Salt ("corned") beef has always been a main article of food with seamen
everywhere. Wood' states that the "beef" of the Pilgrims was "tainted."
In some way it was made the basis of a reputedly palatable preparation
called "spiced beef," mentioned as prepared by one of the sailors for a
shipmate dying on the MAY-FLOWER in Plymouth harbor. It must have been a
very different article from that we now find so acceptable under that
name in England. Winthrop' gives the price of his beef at "19 shillings
per cwt." Winslow advises his friend Morton, in the letter so often
quoted, not to have his beef "dry-salted," saying, "none can do it
better than the sailors," which is a suggestion not readily understood.
"Smoked" beef was practically the same as that known as "jerked,"
"smoked," or "dried" beef in America. A "dried neat's-tongue" is named
as a contribution of the Pilgrims to the dinner for Captain Jones and
his men on February 21, 1621, when they had helped to draw up and mount
the cannon upon the platform on the hill at Plymouth. Winthrop paid
"14d. a piece" for his "neats' tongues." The pork of the Pilgrims is
also said by Wood' to have been "tainted." Winthrop states that his
pork cost "20 pence the stone" (14 lbs.).
Hams seem to have been then, as now, a highly-prized article of diet.
Goodwin mentions that the salt used by the Pilgrims was (evaporated)

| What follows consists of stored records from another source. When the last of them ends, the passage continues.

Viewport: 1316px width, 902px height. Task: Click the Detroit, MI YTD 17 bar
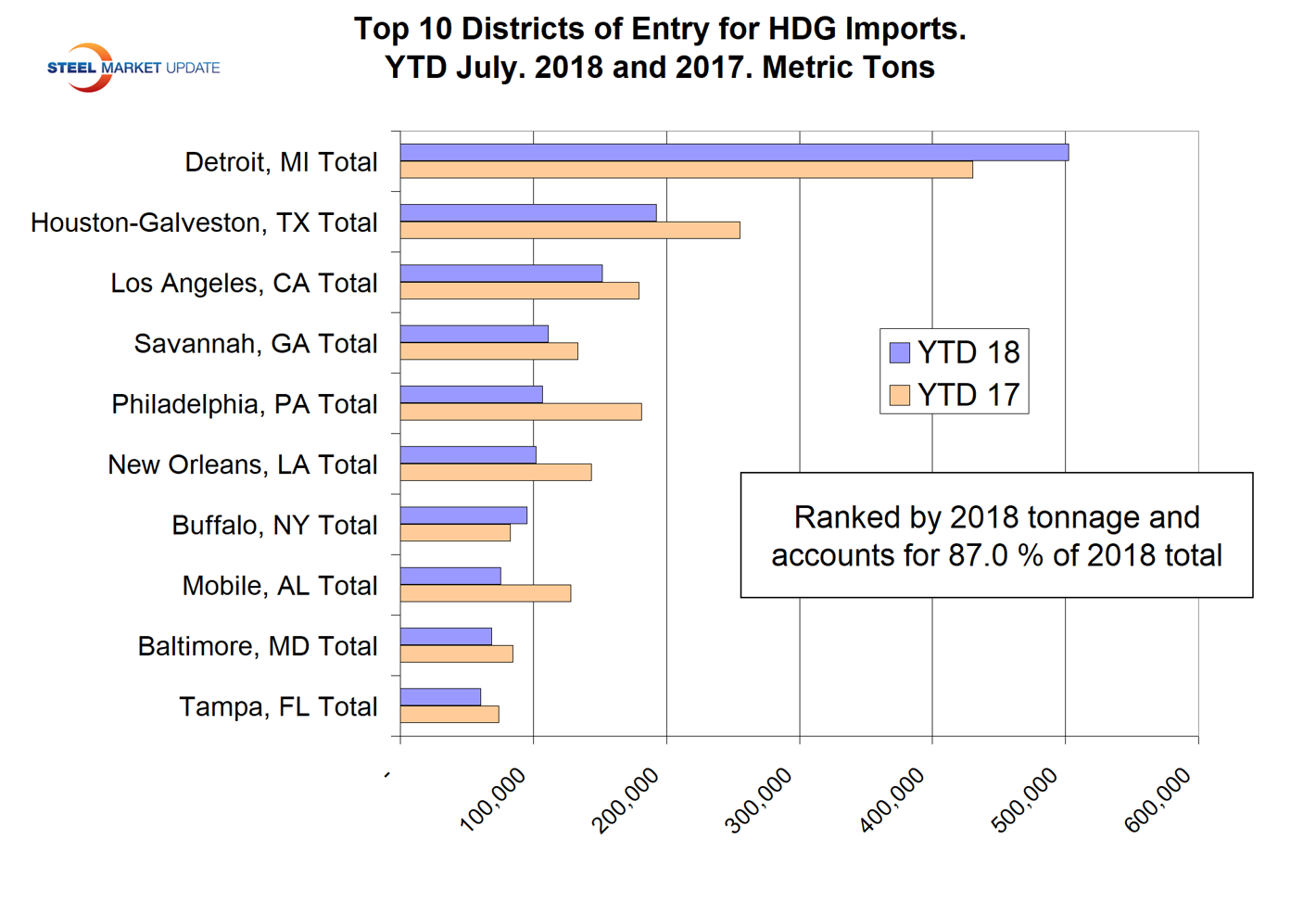(x=686, y=171)
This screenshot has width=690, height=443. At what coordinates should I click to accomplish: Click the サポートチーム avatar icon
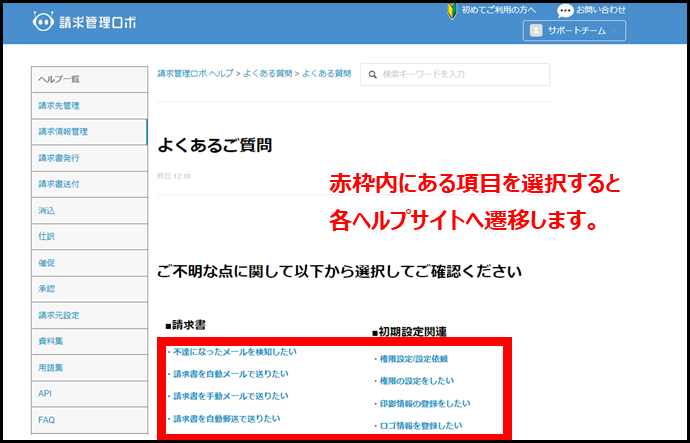[536, 31]
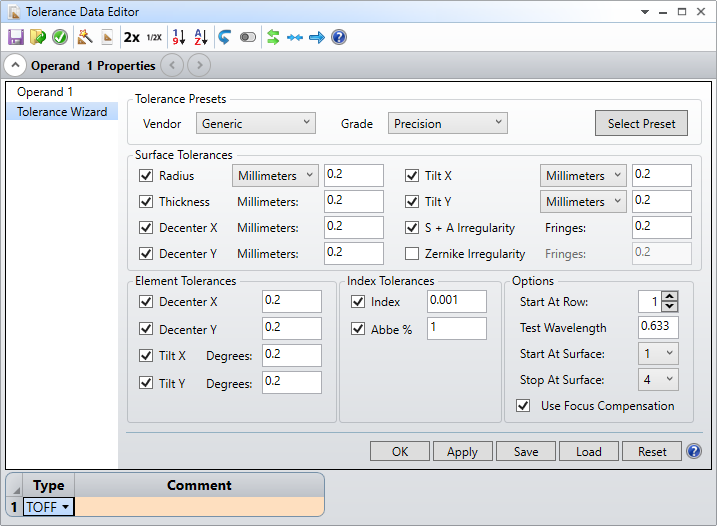Screen dimensions: 717x526
Task: Click the open folder toolbar icon
Action: tap(38, 37)
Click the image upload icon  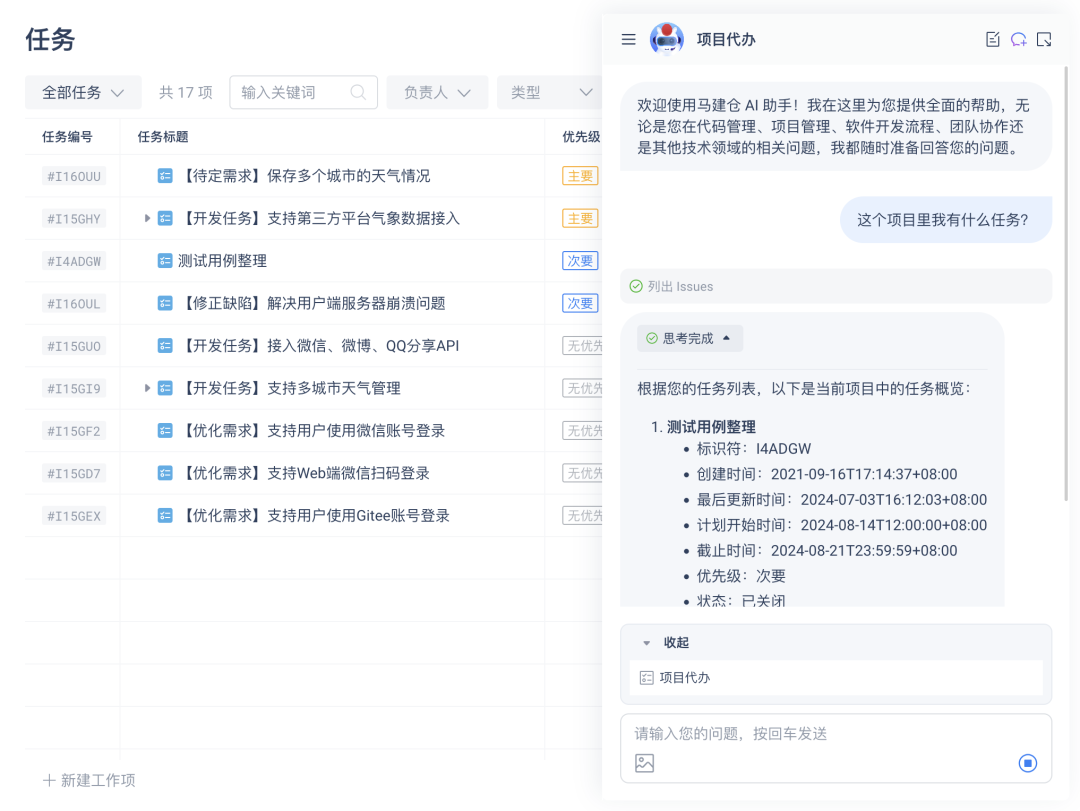click(x=644, y=763)
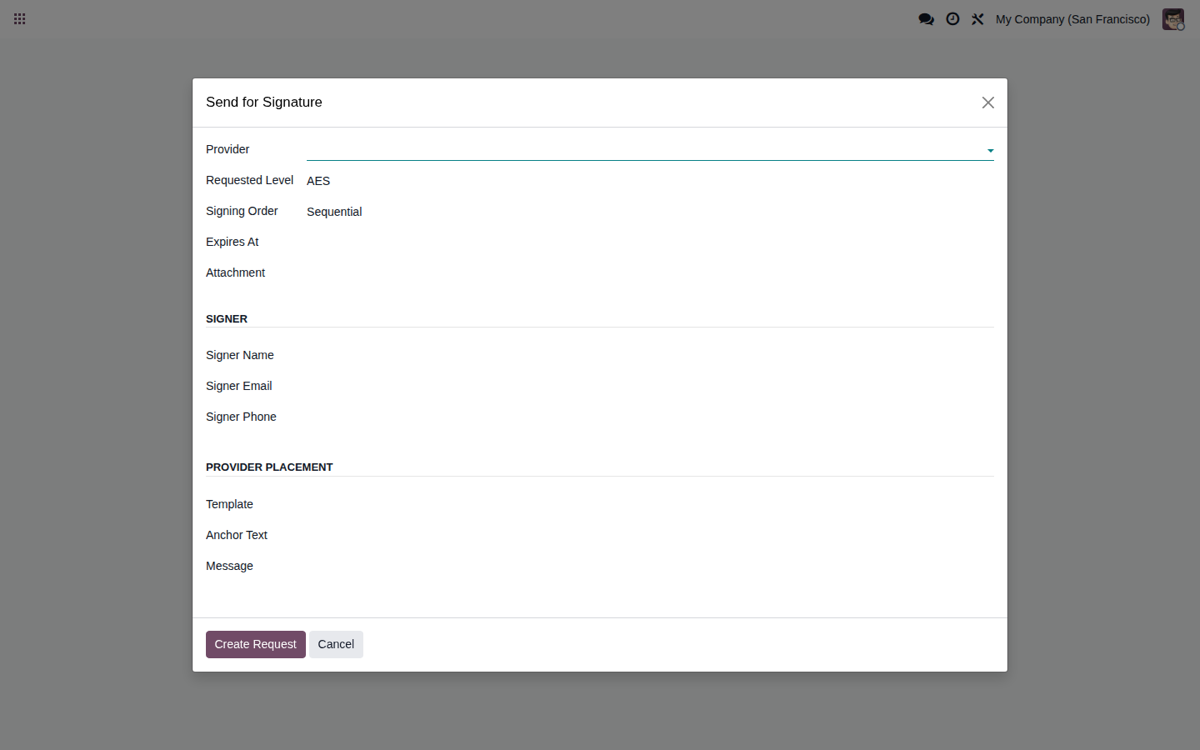Focus the Expires At date field

[650, 242]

"sea-salt" and very "impure." Winthrop mentions among his supplies,
"White, Spanish, and Bay salt."
The beans of the Pilgrims were probably of the variety then known as
"Spanish beans." The cabbages were apparently boiled with meat, as
nowadays, and also used considerably for "sour-krout" and for pickling,
with which the Leyden people had doubtless become familiar during their
residence among the Dutch.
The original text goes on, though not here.